CORDIS - EU research results

Symmetry Investigations in Flavour Theories

Final Report Summary - SIFT (Symmetry Investigations in Flavour Theories)

The SIFT (Symmetry Investigations in Flavour Theories) project concerned itself with Flavour Theories, meaning theories that go beyond the Standard Model of Particle Physics attempting to explain what is designated the Flavour Problem:
- how there are 3 replicas of certain types of fundamental particles
- their properties, such as their masses
For example, the electron has two replicas, the muon and the tau lepton, which are entirely like the electron apart from having larger masses.
In the Standard Model these issues are not addressed and furthermore, these 3 replicas enable a specific phenomenon called CP violation. This is very relevant as CP violation is a necessary ingredient in order for the Universe to have more matter than antimatter (and therefore, ultimately allowing us to exist).

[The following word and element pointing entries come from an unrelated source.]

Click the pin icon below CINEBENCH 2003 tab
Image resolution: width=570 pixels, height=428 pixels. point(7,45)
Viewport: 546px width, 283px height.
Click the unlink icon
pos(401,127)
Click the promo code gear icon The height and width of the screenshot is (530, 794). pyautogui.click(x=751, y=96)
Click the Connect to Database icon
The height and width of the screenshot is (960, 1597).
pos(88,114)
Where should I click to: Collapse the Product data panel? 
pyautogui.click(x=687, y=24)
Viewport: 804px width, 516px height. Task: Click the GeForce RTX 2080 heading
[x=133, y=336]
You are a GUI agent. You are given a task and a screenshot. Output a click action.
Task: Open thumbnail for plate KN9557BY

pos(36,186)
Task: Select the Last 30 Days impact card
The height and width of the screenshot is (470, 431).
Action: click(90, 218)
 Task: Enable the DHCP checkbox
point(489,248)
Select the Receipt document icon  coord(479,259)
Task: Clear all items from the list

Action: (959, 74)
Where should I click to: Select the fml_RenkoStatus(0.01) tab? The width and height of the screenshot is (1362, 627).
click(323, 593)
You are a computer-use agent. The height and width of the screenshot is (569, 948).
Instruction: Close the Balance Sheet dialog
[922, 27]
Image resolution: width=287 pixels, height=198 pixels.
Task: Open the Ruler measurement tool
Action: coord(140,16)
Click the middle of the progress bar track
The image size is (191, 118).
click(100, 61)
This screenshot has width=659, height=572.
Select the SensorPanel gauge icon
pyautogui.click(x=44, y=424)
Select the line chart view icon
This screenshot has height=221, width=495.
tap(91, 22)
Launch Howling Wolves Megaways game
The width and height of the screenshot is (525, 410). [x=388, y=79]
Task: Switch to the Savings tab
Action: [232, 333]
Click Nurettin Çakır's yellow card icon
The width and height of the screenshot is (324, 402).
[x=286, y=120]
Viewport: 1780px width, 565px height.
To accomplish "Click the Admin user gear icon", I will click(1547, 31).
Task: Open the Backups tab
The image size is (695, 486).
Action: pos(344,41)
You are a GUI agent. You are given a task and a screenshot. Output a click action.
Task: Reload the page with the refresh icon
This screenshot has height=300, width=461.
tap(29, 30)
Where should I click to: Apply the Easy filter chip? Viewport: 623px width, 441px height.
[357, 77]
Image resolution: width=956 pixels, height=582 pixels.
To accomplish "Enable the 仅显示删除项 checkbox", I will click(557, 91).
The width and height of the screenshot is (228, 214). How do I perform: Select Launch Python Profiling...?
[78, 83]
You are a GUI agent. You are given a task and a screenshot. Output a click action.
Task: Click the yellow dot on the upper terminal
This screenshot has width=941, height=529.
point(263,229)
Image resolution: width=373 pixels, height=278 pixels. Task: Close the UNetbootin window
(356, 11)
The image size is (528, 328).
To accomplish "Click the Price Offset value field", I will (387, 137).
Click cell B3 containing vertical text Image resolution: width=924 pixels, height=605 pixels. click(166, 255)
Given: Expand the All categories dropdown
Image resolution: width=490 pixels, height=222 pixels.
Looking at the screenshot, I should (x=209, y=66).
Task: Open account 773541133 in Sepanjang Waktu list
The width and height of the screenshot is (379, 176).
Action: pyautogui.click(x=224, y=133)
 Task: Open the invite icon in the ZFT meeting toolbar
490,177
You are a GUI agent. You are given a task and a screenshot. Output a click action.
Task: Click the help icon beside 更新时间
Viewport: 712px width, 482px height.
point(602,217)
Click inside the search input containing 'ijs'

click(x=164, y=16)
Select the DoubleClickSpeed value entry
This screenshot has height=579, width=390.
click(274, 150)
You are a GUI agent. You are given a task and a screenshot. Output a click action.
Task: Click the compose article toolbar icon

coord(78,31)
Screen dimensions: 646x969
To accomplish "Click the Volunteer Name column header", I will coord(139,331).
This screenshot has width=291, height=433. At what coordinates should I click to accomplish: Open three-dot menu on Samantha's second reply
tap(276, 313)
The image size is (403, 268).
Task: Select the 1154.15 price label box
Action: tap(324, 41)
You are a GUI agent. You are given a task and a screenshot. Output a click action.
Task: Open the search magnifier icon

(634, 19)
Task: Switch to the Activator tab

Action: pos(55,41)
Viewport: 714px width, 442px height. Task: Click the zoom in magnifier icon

SIFT was divided into 3 main parts:
Advance - to improve the state of the art of Flavour Theories
Phenomenology - to investigate possibilities of testing Flavour Theories through observations
Diversify - to widen the interplay of Flavour Theories with other aspects of physics, in particular cosmology

The research fellow was Dr. Ivo de Medeiros Varzielas.

A lot of progress was achieved in each of SIFT's 3 goals. The more obvious impacts of the project are a total of 18 papers already available to the public, through the following databases:
In addition, one ongoing project is expected to be finished in the near future and result in at least 1 additional paper.

The main results are in aspects related to Higgs physics, CP violation in the presence of family symmetries, rare decays, signatures of models in colliders such as the Large Hadron Collider, and model-building advances (in models with and without grand unification, and with and without supersymmetry). Also explored were connections with Cosmology through leptogenesis and dark matter. These results are fairly technical, disseminated in part through participation in international conferences, and are of main use for other researchers.

The general conclusion is that Flavour Theories continue to be the most promising theories to address the Flavour Problem. A fundamental Flavour Theory remains to be found, but significant theoretical progress was made towards it (if it exists), as well as towards eventually testing it through observations.

The research was disseminated to the scientific community in 14 invited talks (5 in international conferences, 9 in international research centre seminars), plus 3 talks selected for presentation in international conferences.

A major component of the socio-economic impact of the project was through the training of Ph.D. students. During the fellowship Dr. Ivo completed collaborations with a total of 5 Ph.D. students, 4 of which have since been awarded their Ph.Ds.
Dr. Ivo has been specially involved in the training of students supervised in Southampton.

Another significant source of impact of the project was through public engagement. Dr. Ivo was involved in several public engagement activities, most recently by participating in the Science and Technology Facilities Council's (STFC) LHC Roadshow hosted at the Bluedot festival. This activity is worth emphasizing due to the large number of people Dr. Ivo interacted and discussed physics with in the course of the 3 days of the festival. The STFC stats are that the LHC Roadshow at the Bluedot festival was visited by 800 people on Friday, 3000 on Saturday and 1750 on Sunday.